If I were you, and by they way that tree stump looks really good, I would perfect the method and try and sell them to company selling tanks supplies and or backgrounds. Or even your local petshop. Selling them as corner tree or something. There are many possibilities. Or get your own little website setup and sell them online. http://www.customtreetrunks.com or something like that.


----------



## Rambo67 (Jun 12, 2006)

Id buy one! Of course id expect the dendroboard discount...


----------



## titan501x (Dec 7, 2006)

wow! Absolutly amazing!


----------



## Guest (Jan 22, 2007)

*Re: hmmm*



sbreland said:


> hoyta said:
> 
> 
> > hmmm, make them and sell them
> ...


Depends on the cost, Im pooor!

But I would love to get one of these for a future viv!


----------



## HappyHippos1 (May 7, 2007)

Came across this topic!

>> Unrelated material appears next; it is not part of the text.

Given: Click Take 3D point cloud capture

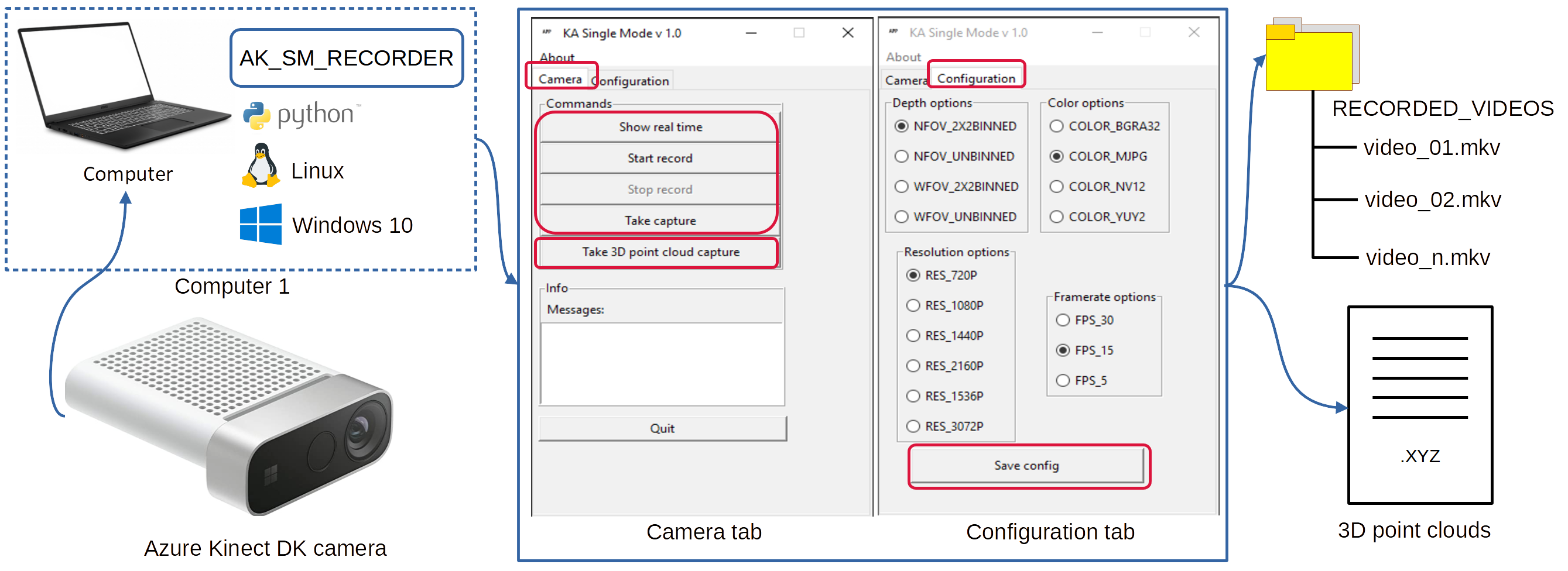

Great work, any new update pics ?


----------



## Tim (Apr 22, 2007)

depending on the cost I'd buy one or two.


----------



## MonopolyBag (Jun 3, 2007)

I always wondered if that train hobby grass stuff was safe. I have used it before. Well, now I know I can sue it with my next RETF viv, complete with water fall and rocky cliff. I can't wait. Well, thanks, your stump looks stumpish.


----------